▶ Extracted records

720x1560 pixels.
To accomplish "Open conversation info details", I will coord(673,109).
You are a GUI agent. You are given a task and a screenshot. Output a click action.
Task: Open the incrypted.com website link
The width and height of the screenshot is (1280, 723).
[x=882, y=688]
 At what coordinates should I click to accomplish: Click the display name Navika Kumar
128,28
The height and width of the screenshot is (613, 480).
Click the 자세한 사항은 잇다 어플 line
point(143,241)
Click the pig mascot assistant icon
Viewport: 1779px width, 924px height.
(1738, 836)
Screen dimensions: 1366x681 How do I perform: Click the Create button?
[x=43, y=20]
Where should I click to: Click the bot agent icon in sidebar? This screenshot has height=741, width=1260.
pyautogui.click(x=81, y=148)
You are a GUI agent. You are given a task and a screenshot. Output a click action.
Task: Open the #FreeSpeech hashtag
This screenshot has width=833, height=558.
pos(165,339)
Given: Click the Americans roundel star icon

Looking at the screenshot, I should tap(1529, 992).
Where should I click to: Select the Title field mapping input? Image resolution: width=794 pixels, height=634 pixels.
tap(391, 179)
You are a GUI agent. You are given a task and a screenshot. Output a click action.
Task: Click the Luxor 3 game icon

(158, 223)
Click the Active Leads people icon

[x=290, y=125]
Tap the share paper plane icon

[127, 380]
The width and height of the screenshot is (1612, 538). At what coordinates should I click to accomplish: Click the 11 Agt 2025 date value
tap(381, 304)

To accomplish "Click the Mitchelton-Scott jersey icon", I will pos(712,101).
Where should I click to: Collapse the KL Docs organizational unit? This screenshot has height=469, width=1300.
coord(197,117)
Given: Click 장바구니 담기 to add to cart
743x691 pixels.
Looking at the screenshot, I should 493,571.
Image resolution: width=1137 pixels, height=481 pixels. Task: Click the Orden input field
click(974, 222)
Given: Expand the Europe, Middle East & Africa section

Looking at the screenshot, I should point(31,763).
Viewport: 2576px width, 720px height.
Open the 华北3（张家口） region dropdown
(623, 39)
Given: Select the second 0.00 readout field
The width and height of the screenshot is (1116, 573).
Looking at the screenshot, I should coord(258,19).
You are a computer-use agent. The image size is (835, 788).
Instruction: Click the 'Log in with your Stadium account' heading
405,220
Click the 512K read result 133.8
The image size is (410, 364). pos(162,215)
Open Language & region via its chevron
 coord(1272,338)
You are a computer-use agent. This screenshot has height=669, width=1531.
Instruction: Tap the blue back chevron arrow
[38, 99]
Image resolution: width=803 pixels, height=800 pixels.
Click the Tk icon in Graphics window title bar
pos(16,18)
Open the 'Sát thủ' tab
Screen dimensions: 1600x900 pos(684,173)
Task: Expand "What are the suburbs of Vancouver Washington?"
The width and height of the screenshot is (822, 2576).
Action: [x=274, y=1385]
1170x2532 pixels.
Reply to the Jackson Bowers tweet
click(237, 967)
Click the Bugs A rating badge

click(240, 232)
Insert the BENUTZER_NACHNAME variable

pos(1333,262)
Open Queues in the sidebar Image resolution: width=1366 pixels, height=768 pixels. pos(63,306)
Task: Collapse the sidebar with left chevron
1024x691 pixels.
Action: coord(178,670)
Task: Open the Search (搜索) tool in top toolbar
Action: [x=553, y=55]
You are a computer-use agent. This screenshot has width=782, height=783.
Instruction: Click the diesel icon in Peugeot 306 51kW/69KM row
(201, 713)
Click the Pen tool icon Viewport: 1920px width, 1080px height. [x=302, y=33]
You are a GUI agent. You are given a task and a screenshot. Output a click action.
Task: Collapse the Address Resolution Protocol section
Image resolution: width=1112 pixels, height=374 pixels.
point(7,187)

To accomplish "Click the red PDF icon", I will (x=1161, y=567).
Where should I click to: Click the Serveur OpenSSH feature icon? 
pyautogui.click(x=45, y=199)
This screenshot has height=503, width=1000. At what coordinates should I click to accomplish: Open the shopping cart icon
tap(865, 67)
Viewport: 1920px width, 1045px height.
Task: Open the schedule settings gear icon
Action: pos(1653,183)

▶ Work instructions
Wherever the string "will" appears in a line above, copy that line.

▶ Answer box
To accomplish "Open conversation info details", I will coord(673,109).
To accomplish "Click the Mitchelton-Scott jersey icon", I will pos(712,101).
To accomplish "Click the red PDF icon", I will (x=1161, y=567).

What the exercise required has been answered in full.